コンビニ各社が中高価格帯のスイーツを強化したほか、大手洋菓子チェーンとの競争も激化。特に400-600円前後の中価格帯商品で価格競争が進み、「手頃な街のケーキ店」が苦境に立たされている。

調査では、2025年度の洋菓子店の営業利益率平均は0.7%と低水準に落ち込み、約3割が最終赤字となった。「減益」を含む「業績悪化」の割合は58.4%に達した。

原材料高を価格に転嫁できず、商品の小型化による「実質値上げ」で対応した結果、顧客満足度の低下を招くケースもみられたという。

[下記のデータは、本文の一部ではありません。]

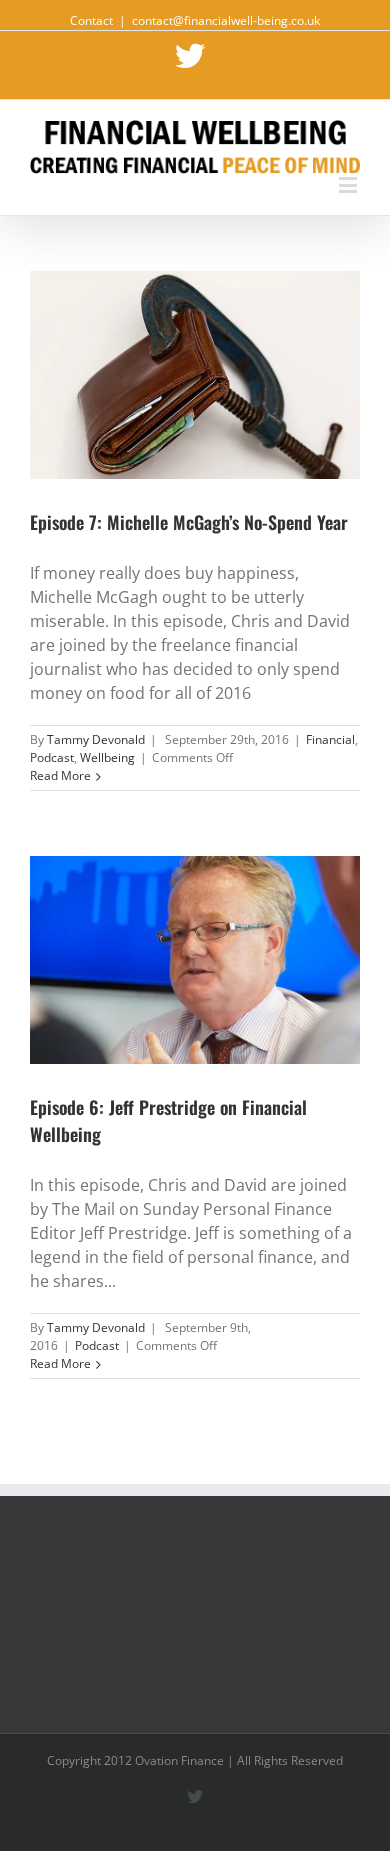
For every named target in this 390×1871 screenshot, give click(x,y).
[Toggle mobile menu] (349, 184)
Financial (330, 739)
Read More (60, 775)
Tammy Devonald (96, 739)
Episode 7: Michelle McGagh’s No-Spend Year (189, 522)
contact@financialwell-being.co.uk (226, 20)
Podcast (52, 757)
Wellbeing (107, 757)
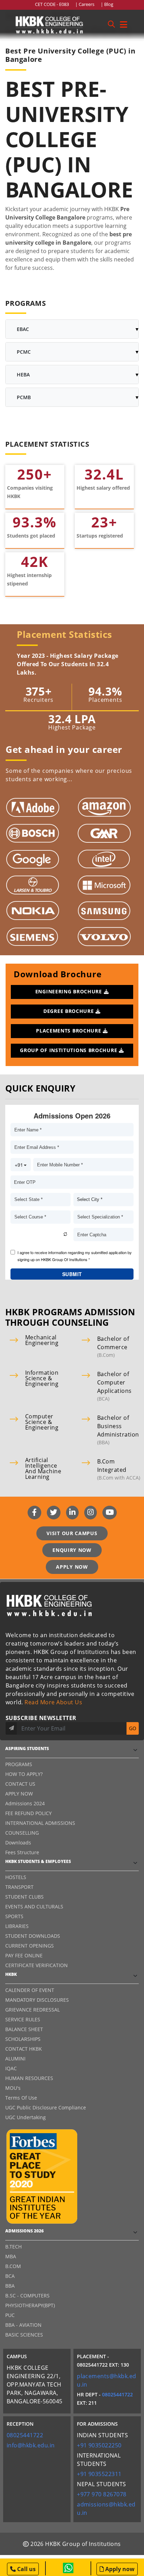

倒産事例では、ショッピングセンターなどで7店舗を展開していた「グランドルチェ」(千葉)が、原材料費や人件費の上昇で事業継続を断念。埼玉県の「白鳥菓子工房」も、原材料価格高騰で収益確保が難しくなった。

一方、人気店では値上げへの理解を得ながら利益を維持する動きや、SNS活用、完全予約制による廃棄ロス削減などの取り組みも広がっている。

ただ、帝国データバンクは「カカオなど原材料価格の高騰は続く見通しで、洋菓子店の淘汰は今後も高水準で推移する可能性がある」と分析している。